Chasing the feel of watching The Wolf of Wall Street ? Here are the movies we recommend you watch after The Wolf of Wall Street (2013).

This is the true story of Oscar Grant III, a 22-year-old Black man in Oakland, California, who was shot dead by police in the morning hours of New Year’s Day 2009. Incidentally, 2009 was also the time when smartphones started going mainstream, and so the incident was not only captured by CCTV but also many private cell phone cameras. The murder went viral.

Grant is superbly played by Michael B. Jordan in what now counts as one of his breakthrough roles, when many only knew him as Wallace in the now-legendary crime drama The Wire. Director Ryan Coogler went on making two more movies with him, including Black Panther in 2018.

Produced by Academy Award winner Forest Whitaker and compassionately told, Fruitvale Station surpasses the sadness of its subject matter and amounts to an extraordinary celebration of life. A must-watch.

Orcas killing people? Saving whales? There was indeed a time when these issues were frontpage news and that might be the reason why this sounds like a 90s cliché to you. You might agree that this issue should be staunchly dealt with once you've watched Gabriela Cowperthwaite's 2013 documentary. Orcas still being held captive by marine parks like SeaWorld to perform stunts and to parade around swimming pools to entertain ticket-buying families. Blackfish is the story of one of them in particular: a bull Orca named Tilikum, who has killed several people as a result of their immoral imprisonment. Similar incidents tend to be covered up by the parks' operators and management. They are, however, attributable to the fact that the animals are quiet simply driven mad by the unnatural conditions they are subjected to. They are not born as killers, they are turned into them. First-hand accounts by former whale trainers and experts deliver fascinating truths about Tilikum and the species as whole, elaborating on their remarkable intelligence and social behaviors. For those unaware of this, this passionate documentary makes for a chilling watch.

This surprising documentary follows Jiro, an 85 year old Japanese chef, his Michelin-starred restaurant in the Tokyo underground, and his eager sons. While ostensibly about sushi – and believe me, you’ll learn about sushi and see absolutely gorgeous images of the raw-fish creations – the film’s dramatic impetus is carried by the weight of tradition, the beauty of a labor of love, obsession, and the relationship between father and son. Truly a must-watch.

Nebraska is a poem distilled into a film. Peter Travers from Rolling Stone says "is it a comedy or a drama? Both at the same time, as life itself." Everything about it is perfect: the acting, the photography, the story. In case that's not enough and you need to know the plot to get convinced, I'll tell you that it's a road movie about a senile old man and his son. If you still want more information, you can Google it, but come on! You'll just be wasting time that would be better spent on watching this masterpiece.

Lauren Greenfield’s film follows the Siegel family’s decline from opulent abundance to gaudy ruin.
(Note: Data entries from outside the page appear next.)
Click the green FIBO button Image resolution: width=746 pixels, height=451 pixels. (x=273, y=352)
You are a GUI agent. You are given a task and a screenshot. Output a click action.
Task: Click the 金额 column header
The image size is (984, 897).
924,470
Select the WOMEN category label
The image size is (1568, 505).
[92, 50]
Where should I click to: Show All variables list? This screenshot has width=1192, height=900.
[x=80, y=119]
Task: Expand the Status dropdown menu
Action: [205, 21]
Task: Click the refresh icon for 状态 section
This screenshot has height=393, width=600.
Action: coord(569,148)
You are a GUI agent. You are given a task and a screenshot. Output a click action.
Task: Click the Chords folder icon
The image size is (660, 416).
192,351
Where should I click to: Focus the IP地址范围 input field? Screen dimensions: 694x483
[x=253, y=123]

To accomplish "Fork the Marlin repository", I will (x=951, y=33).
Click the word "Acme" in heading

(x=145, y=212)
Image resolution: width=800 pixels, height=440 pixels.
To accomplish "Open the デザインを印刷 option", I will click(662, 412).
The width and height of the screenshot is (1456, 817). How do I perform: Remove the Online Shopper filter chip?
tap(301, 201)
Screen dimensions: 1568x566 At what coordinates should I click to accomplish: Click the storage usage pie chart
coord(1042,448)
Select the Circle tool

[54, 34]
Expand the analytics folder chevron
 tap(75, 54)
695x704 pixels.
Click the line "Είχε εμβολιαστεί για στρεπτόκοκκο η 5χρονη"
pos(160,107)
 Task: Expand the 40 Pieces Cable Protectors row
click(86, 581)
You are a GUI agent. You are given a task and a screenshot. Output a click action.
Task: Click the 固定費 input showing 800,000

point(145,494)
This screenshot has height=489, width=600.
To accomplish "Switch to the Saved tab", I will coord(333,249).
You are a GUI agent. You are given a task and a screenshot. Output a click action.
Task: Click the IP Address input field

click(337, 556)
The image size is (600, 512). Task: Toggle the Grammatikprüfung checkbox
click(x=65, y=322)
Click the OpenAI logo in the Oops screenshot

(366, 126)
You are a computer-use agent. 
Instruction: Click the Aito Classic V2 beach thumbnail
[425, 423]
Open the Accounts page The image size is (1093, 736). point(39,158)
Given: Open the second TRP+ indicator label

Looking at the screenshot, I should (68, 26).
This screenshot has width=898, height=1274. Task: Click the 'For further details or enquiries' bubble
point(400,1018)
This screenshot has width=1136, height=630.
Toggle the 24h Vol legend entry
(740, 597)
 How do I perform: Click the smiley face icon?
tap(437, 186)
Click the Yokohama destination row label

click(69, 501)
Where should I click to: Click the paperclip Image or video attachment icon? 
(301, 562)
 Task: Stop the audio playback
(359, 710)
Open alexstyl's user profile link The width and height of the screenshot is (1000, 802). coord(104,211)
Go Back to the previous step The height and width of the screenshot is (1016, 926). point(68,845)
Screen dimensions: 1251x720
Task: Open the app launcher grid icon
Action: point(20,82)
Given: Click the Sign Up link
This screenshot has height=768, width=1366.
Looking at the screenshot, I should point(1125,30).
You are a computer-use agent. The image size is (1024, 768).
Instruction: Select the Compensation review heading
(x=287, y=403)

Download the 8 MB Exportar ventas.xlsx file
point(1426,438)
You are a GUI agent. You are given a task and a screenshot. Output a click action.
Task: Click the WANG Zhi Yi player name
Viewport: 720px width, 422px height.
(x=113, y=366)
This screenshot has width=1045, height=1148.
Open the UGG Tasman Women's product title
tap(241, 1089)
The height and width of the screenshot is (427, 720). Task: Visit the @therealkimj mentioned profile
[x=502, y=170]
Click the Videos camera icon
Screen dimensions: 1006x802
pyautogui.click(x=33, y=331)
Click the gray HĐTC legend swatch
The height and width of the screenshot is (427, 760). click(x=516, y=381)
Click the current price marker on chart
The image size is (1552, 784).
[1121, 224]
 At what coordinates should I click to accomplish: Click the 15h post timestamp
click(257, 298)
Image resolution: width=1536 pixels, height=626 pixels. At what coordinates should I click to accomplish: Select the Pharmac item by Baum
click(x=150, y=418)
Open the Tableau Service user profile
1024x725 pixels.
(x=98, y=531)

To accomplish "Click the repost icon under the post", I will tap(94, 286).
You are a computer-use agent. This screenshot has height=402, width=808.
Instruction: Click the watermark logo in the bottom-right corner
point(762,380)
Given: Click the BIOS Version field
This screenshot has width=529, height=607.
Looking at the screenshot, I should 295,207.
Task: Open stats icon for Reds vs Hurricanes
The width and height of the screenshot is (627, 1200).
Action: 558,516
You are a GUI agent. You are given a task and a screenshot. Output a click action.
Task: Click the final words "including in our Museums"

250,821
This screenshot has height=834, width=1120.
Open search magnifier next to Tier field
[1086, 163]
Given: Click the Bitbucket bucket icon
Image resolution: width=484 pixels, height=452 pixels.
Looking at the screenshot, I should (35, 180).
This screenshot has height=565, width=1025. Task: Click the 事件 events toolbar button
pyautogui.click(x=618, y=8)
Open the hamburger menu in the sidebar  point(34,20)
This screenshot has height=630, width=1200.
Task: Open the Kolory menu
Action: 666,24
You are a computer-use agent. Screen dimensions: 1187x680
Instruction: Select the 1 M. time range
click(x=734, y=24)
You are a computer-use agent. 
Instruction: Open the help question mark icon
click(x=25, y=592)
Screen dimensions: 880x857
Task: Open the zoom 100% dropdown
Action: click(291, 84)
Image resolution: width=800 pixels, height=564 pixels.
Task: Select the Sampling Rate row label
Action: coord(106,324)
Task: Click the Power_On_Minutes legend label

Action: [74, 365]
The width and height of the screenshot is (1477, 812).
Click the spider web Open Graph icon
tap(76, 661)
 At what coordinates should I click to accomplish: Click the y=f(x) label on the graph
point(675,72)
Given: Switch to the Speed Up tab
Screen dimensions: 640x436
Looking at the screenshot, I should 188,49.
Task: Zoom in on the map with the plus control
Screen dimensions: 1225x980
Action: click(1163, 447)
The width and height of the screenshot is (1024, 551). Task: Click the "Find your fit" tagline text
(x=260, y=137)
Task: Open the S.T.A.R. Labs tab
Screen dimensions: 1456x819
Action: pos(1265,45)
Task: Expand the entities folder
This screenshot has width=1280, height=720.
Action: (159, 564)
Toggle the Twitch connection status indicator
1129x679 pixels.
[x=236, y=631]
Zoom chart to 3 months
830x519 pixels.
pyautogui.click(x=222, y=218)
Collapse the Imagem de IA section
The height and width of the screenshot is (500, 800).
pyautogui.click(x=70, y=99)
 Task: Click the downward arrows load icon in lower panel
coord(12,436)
Mega wealth, delusions of grandeur, and grotesquely opulent taste—the Siegel family were the perfect subjects for the film, which sets out to document their most lavish expense: their Versailles home, a mansion sprawling more than 85,000 square feet and modeled after the Palace of Versailles.

The Siegels, no doubt, are entirely out of touch with reality. David Siegel, the owner of one of the world’s largest timeshare developers, married Jackie, a former Mrs. Florida who is 30 years younger. The Versailles home is to be Jackie’s castle, an enormous home for her eight kids and numerous pets.

But the 2008 recession does not spare the Siegels, and their company is devastated. After layoffs and desperate attempts to recover financially, the family struggles to pay back the banks. Construction halts. The Versailles home remains vacant and unfinished.

While the film does not sympathize with the Siegels, Greenfield creates a space where pity is possible as well as criticism. And from there comes the universal: desperation, longing, hope for better, if not also more, more, more.

This funny and charming movie is about a Palestinian slacker named Salam who works on a famous Israeli soap opera. Each day, he has to pass a tough Israeli checkpoint to get to work and in an attempt to make things easier for himself, he agrees to change the ending of the soap opera to please the officer in charge of the checkpoint. At the same time, a temperamental French actress and his Palestinian love interest wish for opposite endings to the show. Stuck between love and politics, Salam has to navigate a complex situation to please all sides. There are a lot of hummus jokes.